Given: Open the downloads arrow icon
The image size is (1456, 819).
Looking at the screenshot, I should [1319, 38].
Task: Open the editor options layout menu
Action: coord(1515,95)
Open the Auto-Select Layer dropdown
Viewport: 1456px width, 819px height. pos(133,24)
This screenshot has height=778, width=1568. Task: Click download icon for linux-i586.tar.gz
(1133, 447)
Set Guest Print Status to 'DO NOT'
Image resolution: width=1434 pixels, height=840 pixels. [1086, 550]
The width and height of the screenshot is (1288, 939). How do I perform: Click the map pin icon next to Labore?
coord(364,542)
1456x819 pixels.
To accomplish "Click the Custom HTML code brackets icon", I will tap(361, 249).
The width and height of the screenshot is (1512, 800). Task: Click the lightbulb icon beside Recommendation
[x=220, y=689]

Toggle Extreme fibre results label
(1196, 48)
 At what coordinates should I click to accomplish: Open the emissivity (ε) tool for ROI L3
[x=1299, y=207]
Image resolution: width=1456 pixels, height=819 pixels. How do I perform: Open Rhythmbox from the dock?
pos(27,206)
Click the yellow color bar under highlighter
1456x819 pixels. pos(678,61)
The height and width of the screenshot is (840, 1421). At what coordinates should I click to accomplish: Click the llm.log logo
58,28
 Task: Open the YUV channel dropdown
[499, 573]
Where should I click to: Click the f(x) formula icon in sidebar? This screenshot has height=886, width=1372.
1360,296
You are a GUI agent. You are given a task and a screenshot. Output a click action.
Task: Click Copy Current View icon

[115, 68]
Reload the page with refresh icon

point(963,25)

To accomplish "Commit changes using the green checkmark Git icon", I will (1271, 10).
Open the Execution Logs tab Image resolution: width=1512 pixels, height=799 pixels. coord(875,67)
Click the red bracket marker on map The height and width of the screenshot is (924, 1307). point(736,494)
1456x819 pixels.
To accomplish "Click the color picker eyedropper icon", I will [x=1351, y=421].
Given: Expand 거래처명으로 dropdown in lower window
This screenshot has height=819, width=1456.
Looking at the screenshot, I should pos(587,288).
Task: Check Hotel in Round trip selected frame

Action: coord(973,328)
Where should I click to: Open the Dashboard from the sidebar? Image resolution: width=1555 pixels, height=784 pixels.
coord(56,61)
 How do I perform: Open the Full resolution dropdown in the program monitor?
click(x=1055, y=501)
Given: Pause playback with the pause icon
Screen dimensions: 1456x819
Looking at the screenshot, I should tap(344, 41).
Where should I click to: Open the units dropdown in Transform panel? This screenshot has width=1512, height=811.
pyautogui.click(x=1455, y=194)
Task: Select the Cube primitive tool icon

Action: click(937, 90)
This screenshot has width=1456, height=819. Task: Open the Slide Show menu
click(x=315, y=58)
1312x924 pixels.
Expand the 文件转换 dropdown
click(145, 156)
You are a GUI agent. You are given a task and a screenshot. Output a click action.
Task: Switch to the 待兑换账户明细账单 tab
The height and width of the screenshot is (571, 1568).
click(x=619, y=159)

○ ○ ○ ○ ○ ○ ○

• [DIRECTIONS FOR THIS TASK] Go back to the listing above and please repeat it exactly.

• [FINAL ANSWER]
Given: Open the downloads arrow icon
The image size is (1456, 819).
Looking at the screenshot, I should [1319, 38].
Task: Open the editor options layout menu
Action: coord(1515,95)
Open the Auto-Select Layer dropdown
Viewport: 1456px width, 819px height. pos(133,24)
This screenshot has height=778, width=1568. Task: Click download icon for linux-i586.tar.gz
(1133, 447)
Set Guest Print Status to 'DO NOT'
Image resolution: width=1434 pixels, height=840 pixels. [1086, 550]
The width and height of the screenshot is (1288, 939). How do I perform: Click the map pin icon next to Labore?
coord(364,542)
1456x819 pixels.
To accomplish "Click the Custom HTML code brackets icon", I will tap(361, 249).
The width and height of the screenshot is (1512, 800). Task: Click the lightbulb icon beside Recommendation
[x=220, y=689]

Toggle Extreme fibre results label
(1196, 48)
 At what coordinates should I click to accomplish: Open the emissivity (ε) tool for ROI L3
[x=1299, y=207]
Image resolution: width=1456 pixels, height=819 pixels. How do I perform: Open Rhythmbox from the dock?
pos(27,206)
Click the yellow color bar under highlighter
1456x819 pixels. pos(678,61)
The height and width of the screenshot is (840, 1421). At what coordinates should I click to accomplish: Click the llm.log logo
58,28
 Task: Open the YUV channel dropdown
[499, 573]
Where should I click to: Click the f(x) formula icon in sidebar? This screenshot has height=886, width=1372.
1360,296
You are a GUI agent. You are given a task and a screenshot. Output a click action.
Task: Click Copy Current View icon

[115, 68]
Reload the page with refresh icon

point(963,25)

To accomplish "Commit changes using the green checkmark Git icon", I will (1271, 10).
Open the Execution Logs tab Image resolution: width=1512 pixels, height=799 pixels. coord(875,67)
Click the red bracket marker on map The height and width of the screenshot is (924, 1307). point(736,494)
1456x819 pixels.
To accomplish "Click the color picker eyedropper icon", I will [x=1351, y=421].
Given: Expand 거래처명으로 dropdown in lower window
This screenshot has height=819, width=1456.
Looking at the screenshot, I should pos(587,288).
Task: Check Hotel in Round trip selected frame

Action: coord(973,328)
Where should I click to: Open the Dashboard from the sidebar? Image resolution: width=1555 pixels, height=784 pixels.
coord(56,61)
 How do I perform: Open the Full resolution dropdown in the program monitor?
click(x=1055, y=501)
Given: Pause playback with the pause icon
Screen dimensions: 1456x819
Looking at the screenshot, I should tap(344, 41).
Where should I click to: Open the units dropdown in Transform panel? This screenshot has width=1512, height=811.
pyautogui.click(x=1455, y=194)
Task: Select the Cube primitive tool icon

Action: click(937, 90)
This screenshot has width=1456, height=819. Task: Open the Slide Show menu
click(x=315, y=58)
1312x924 pixels.
Expand the 文件转换 dropdown
click(145, 156)
You are a GUI agent. You are given a task and a screenshot. Output a click action.
Task: Switch to the 待兑换账户明细账单 tab
The height and width of the screenshot is (571, 1568).
click(x=619, y=159)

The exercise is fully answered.